━━━━━ Material for this task ━━━━━
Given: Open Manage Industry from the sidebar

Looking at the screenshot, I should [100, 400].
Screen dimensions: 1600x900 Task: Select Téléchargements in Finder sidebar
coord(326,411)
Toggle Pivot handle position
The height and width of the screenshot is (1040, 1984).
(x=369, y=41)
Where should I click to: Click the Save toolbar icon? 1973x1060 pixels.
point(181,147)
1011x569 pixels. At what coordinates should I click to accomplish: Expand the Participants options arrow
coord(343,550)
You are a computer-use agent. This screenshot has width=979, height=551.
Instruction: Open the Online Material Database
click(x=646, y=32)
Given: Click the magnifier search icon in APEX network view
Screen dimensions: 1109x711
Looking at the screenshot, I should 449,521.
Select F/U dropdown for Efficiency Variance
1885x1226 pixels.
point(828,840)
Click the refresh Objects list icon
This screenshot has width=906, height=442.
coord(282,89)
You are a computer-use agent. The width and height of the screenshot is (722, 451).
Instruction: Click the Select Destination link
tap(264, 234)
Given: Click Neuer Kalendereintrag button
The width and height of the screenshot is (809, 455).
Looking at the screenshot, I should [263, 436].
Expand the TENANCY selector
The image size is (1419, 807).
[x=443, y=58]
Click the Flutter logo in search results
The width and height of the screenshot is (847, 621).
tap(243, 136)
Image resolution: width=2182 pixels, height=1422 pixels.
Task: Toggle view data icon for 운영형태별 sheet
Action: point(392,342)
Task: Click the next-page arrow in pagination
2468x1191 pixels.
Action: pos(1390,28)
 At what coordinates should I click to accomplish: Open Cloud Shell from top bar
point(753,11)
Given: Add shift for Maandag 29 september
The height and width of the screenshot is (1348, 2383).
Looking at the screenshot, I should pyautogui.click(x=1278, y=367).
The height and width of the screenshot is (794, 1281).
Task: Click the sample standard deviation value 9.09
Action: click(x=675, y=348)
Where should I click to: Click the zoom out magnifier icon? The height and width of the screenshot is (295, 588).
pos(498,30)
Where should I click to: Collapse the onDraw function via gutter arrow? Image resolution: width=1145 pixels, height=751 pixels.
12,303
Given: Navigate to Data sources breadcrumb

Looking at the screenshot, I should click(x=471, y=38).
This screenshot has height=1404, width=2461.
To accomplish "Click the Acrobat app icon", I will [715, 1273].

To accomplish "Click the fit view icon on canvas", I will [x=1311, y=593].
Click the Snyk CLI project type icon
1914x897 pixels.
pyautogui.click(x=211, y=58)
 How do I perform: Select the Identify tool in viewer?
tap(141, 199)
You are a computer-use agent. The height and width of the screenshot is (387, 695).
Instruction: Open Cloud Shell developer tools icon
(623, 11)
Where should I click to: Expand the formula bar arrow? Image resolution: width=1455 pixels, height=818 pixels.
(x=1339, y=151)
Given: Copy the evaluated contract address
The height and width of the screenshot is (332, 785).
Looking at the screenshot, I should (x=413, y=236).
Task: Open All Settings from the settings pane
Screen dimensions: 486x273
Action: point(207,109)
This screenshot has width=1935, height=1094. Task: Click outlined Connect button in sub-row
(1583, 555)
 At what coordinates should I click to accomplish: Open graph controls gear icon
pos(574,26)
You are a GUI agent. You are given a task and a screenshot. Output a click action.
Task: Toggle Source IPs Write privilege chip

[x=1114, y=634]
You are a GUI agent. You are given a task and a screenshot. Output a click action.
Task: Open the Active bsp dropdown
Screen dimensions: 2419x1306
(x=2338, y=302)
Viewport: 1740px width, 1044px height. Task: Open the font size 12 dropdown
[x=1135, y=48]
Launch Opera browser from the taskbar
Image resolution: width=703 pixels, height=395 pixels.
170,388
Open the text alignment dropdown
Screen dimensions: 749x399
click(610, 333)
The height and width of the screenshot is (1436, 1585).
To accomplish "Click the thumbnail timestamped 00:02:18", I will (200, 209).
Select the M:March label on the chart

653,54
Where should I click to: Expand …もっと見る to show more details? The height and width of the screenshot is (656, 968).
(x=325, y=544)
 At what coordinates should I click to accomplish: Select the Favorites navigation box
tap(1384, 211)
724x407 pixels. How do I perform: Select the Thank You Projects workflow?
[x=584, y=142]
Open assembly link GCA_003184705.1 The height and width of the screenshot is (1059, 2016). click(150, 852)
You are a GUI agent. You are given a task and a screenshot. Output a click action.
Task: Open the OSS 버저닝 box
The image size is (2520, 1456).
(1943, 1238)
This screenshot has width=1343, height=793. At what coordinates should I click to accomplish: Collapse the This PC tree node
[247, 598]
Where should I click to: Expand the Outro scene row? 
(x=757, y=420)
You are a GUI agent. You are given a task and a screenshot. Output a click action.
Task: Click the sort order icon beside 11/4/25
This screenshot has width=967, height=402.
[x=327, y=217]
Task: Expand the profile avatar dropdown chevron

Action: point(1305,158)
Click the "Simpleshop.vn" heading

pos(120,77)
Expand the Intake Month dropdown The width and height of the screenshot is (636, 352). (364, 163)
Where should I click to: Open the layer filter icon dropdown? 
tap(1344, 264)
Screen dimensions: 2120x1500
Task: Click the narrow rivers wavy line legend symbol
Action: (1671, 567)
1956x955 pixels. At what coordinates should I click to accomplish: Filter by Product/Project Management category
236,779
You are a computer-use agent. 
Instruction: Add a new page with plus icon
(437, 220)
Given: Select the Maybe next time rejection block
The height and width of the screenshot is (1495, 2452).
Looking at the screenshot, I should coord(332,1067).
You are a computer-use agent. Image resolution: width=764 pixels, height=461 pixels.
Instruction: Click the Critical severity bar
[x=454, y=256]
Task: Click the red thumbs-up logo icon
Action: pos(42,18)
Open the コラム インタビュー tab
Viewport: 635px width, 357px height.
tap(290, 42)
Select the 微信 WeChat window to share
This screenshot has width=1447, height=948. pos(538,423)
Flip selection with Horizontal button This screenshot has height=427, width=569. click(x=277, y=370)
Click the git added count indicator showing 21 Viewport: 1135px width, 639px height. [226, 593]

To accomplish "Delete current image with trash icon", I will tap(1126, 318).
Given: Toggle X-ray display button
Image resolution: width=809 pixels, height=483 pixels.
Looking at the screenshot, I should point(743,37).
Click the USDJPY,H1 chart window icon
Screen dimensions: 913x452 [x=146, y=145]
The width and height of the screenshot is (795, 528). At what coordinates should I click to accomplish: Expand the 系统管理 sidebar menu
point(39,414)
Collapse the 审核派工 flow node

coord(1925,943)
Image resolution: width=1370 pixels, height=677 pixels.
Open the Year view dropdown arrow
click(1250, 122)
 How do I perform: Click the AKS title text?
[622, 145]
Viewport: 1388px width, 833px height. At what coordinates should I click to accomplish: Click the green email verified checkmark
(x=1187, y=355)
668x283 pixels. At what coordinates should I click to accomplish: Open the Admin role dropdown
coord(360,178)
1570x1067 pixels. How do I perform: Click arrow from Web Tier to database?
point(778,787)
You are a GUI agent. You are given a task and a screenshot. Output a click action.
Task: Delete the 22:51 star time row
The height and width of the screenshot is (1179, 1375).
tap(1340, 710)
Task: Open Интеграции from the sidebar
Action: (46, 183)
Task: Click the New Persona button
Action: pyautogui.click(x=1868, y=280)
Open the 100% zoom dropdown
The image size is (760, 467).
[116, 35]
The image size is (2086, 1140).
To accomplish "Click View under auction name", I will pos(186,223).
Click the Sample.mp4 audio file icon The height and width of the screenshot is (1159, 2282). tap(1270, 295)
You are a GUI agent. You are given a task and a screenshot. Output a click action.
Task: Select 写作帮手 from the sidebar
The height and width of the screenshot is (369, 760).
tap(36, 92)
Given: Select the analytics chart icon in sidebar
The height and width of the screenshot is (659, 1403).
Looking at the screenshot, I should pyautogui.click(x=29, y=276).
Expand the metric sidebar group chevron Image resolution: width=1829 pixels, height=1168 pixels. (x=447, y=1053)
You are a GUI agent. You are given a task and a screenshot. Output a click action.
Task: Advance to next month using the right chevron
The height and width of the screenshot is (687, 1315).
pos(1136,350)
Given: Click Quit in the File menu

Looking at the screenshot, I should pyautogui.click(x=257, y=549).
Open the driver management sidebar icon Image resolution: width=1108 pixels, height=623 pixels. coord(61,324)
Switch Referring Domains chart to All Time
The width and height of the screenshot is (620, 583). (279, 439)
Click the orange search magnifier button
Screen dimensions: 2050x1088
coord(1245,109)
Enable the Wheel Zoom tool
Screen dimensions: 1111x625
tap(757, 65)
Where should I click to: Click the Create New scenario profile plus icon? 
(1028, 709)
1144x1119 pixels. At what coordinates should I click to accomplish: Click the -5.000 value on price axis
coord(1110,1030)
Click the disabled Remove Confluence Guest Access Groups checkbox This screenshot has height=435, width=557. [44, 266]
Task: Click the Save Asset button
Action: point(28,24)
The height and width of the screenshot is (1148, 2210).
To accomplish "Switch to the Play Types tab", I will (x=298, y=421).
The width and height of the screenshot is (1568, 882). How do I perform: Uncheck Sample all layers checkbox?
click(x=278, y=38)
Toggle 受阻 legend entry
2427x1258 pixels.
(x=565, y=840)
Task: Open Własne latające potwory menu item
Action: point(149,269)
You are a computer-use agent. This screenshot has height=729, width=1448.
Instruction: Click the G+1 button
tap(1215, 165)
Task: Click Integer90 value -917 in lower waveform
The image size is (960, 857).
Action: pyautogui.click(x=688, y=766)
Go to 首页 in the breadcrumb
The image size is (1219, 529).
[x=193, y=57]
━━━━━
## Task brief
Please make an exact copy of the lines above from the line with "Image resolution: width=809" through the line with "Task: Advance to", both ends included.

## Response to this exercise
Image resolution: width=809 pixels, height=483 pixels.
Looking at the screenshot, I should point(743,37).
Click the USDJPY,H1 chart window icon
Screen dimensions: 913x452 [x=146, y=145]
The width and height of the screenshot is (795, 528). At what coordinates should I click to accomplish: Expand the 系统管理 sidebar menu
point(39,414)
Collapse the 审核派工 flow node

coord(1925,943)
Image resolution: width=1370 pixels, height=677 pixels.
Open the Year view dropdown arrow
click(1250, 122)
 How do I perform: Click the AKS title text?
[622, 145]
Viewport: 1388px width, 833px height. At what coordinates should I click to accomplish: Click the green email verified checkmark
(x=1187, y=355)
668x283 pixels. At what coordinates should I click to accomplish: Open the Admin role dropdown
coord(360,178)
1570x1067 pixels. How do I perform: Click arrow from Web Tier to database?
point(778,787)
You are a GUI agent. You are given a task and a screenshot. Output a click action.
Task: Delete the 22:51 star time row
The height and width of the screenshot is (1179, 1375).
tap(1340, 710)
Task: Open Интеграции from the sidebar
Action: (46, 183)
Task: Click the New Persona button
Action: pyautogui.click(x=1868, y=280)
Open the 100% zoom dropdown
The image size is (760, 467).
[116, 35]
The image size is (2086, 1140).
To accomplish "Click View under auction name", I will pos(186,223).
Click the Sample.mp4 audio file icon The height and width of the screenshot is (1159, 2282). tap(1270, 295)
You are a GUI agent. You are given a task and a screenshot. Output a click action.
Task: Select 写作帮手 from the sidebar
The height and width of the screenshot is (369, 760).
tap(36, 92)
Given: Select the analytics chart icon in sidebar
The height and width of the screenshot is (659, 1403).
Looking at the screenshot, I should pyautogui.click(x=29, y=276).
Expand the metric sidebar group chevron Image resolution: width=1829 pixels, height=1168 pixels. (x=447, y=1053)
You are a GUI agent. You are given a task and a screenshot. Output a click action.
Task: Advance to next month using the right chevron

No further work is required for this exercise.